ESAI / HALUAN
Merana karena Tapera, Koperasi Solusinya?
Tulisan ini tidak akan mengungkit perihal bobroknya kebijakan Tabungan Perumahan Rakyat (Tapera) yang sempat “diserang” berbagai lapisan masyarakat. Wajar saja, sebab bagi banyak orang, Tapera menambah beban berat yang sudah ditanggung karena berbagai potongan gaji yang signifikan.
Dalam tulisan ini, saya hendak mengajak kita memahami masalah-masalah yang kemudian melahirkan ide ngawur ini, serta opsi atau solusi lainnya yang bisa jadi lebih masuk akal.
Mengingat Kembali Perkara Tapera
Beberapa waktu lalu kita sempat dihebohkan oleh peraturan Tapera yang diundangkan dengan Peraturan Pemerintah Nomor 21 Tahun 2024. Peraturan Pemerintah ini kurang lebih mewajibkan iuran kepada pekerja sebesar 3% (2,5% ditanggung pekerja, 0,5% ditanggung pemberi kerja) dari jumlah gajinya untuk digunakan untuk membangun rumah buat kita semua rakyat Indonesia.

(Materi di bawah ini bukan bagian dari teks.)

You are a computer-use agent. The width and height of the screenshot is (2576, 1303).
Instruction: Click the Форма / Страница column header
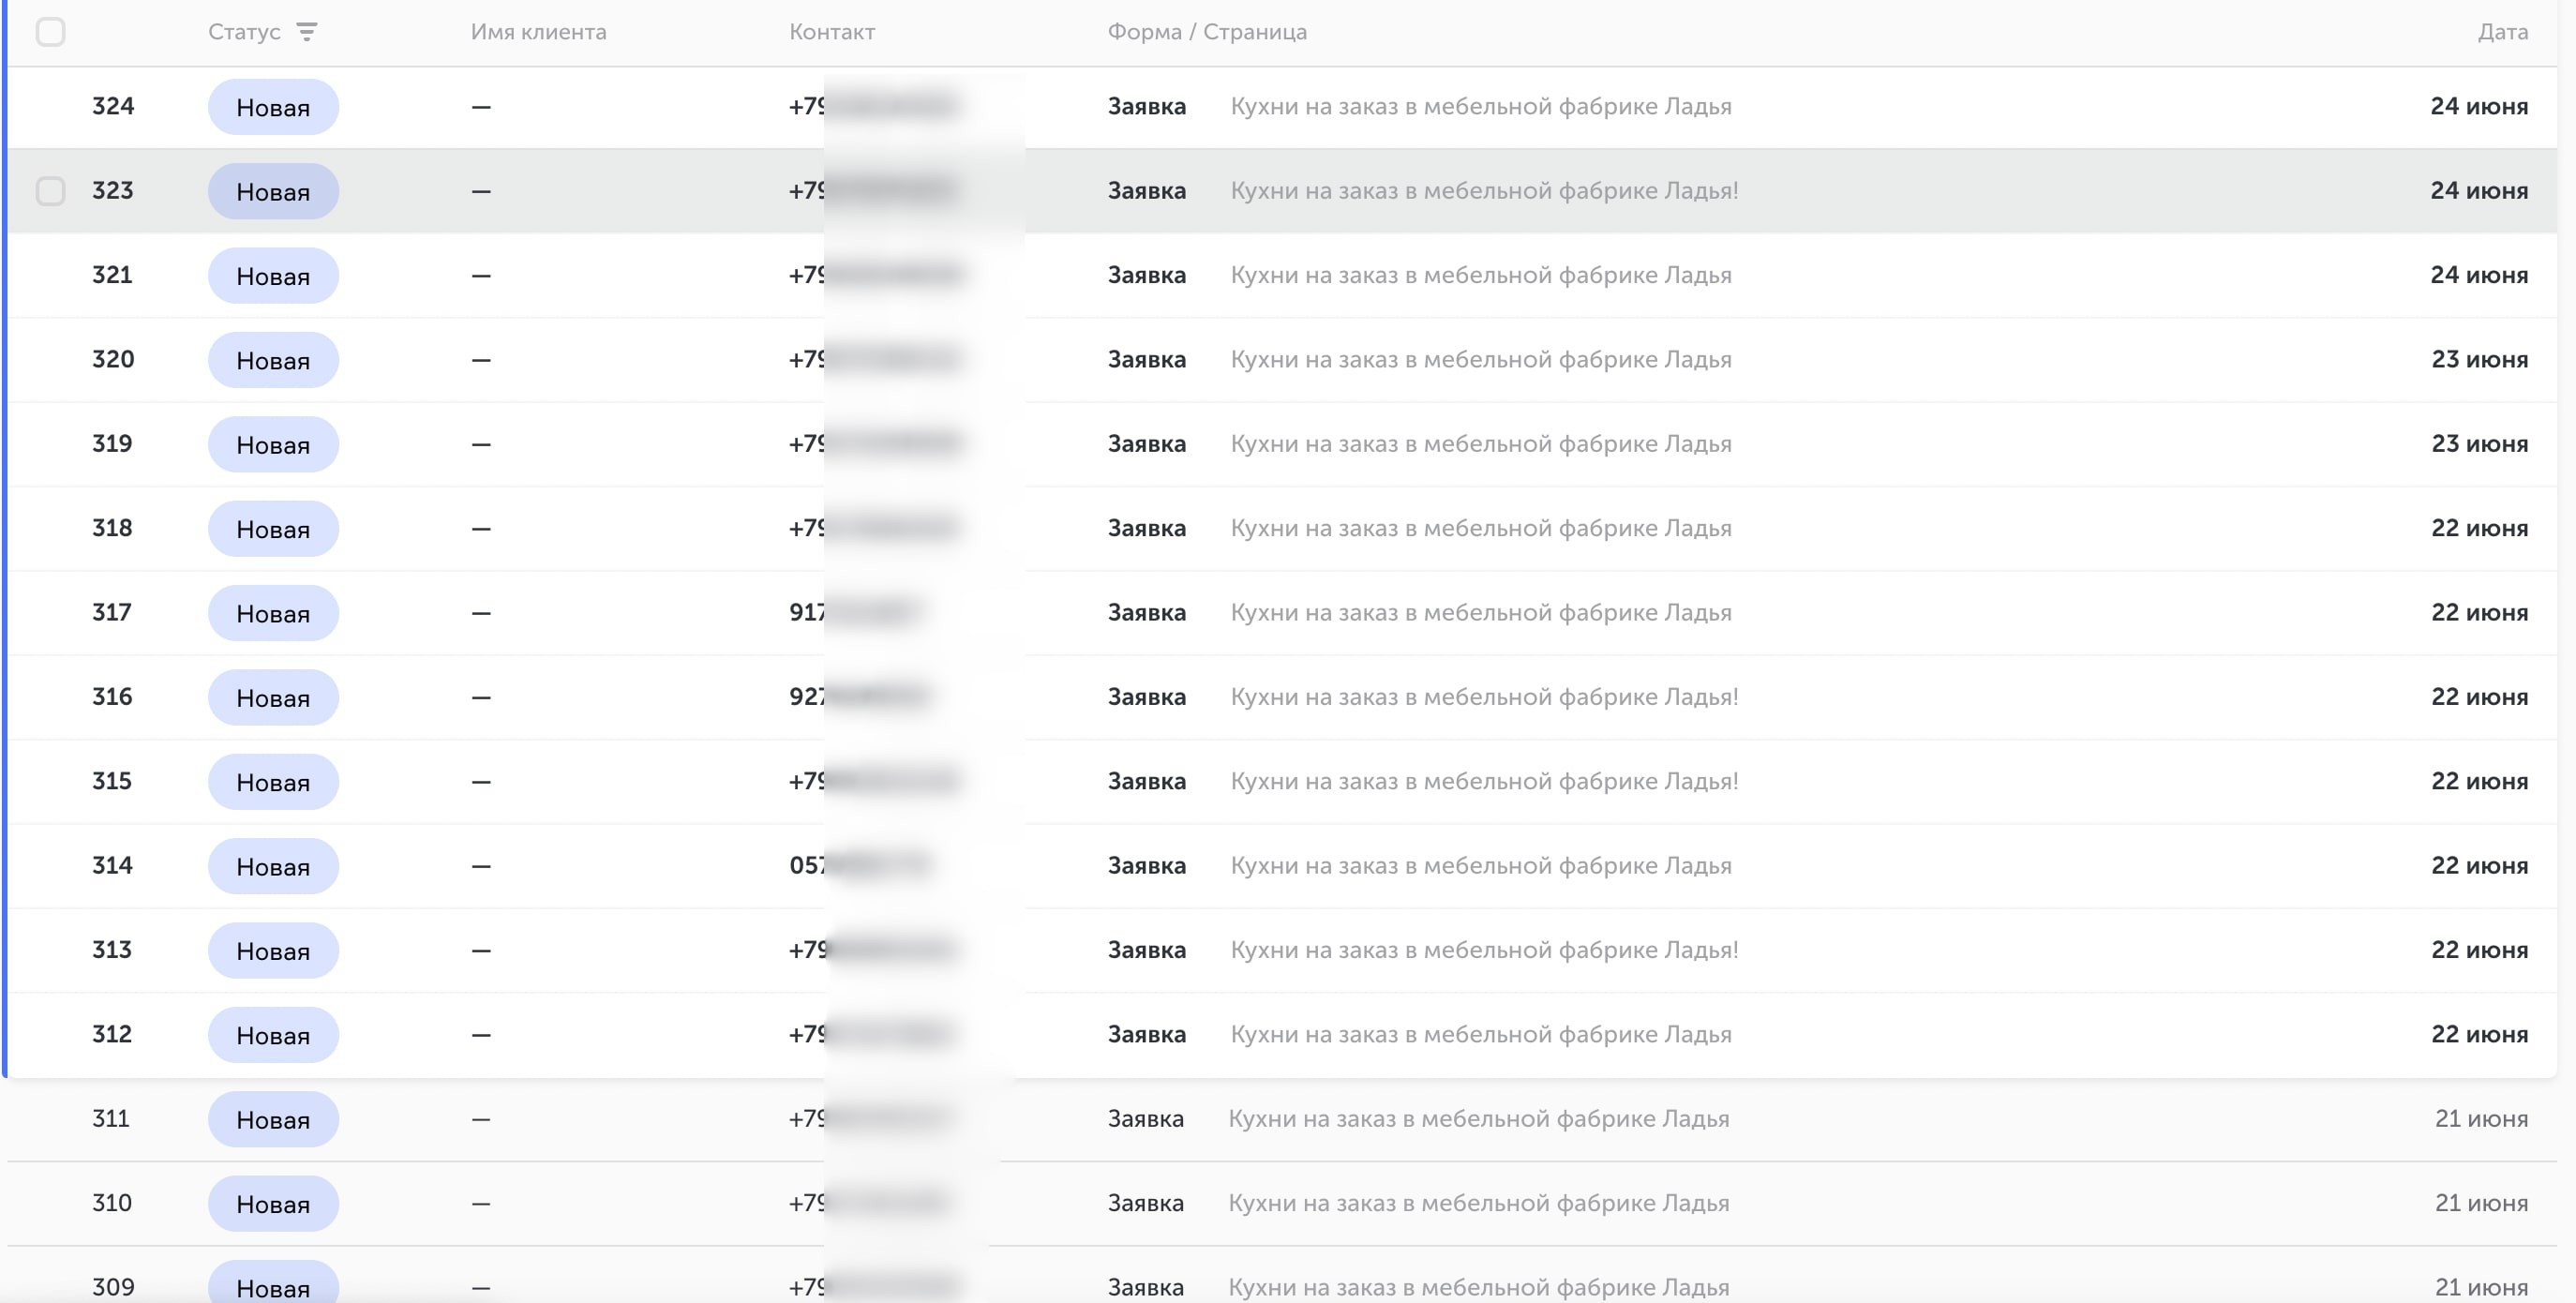(1207, 32)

Hore!
Selain kepastian jumlah potongan angka ini, sisa isi program ini samar, baik dari segi pelaksanaan, pengelolaan dana yang terkumpul nantinya, dan penerima manfaatnya. Hadirnya program ini tentu bikin kita semua ngamuk. Ini justru menguatkan keyakinan bahwa pemerintah memang tidak peka dan malah dengan sengaja memantik trauma kita yang sudah terlalu sering dikecewakan dengan program-program pemerintah.
Melansir berita terbaru yang bisa penulis akses, program Tapera ini dihadirkan untuk merespon backlog (ketimpangan akan kebutuhan rumah dengan jumlah rumah yang bisa diakses). Banyak orang butuh rumah, tapi tidak mampu membeli karena harga yang mahal.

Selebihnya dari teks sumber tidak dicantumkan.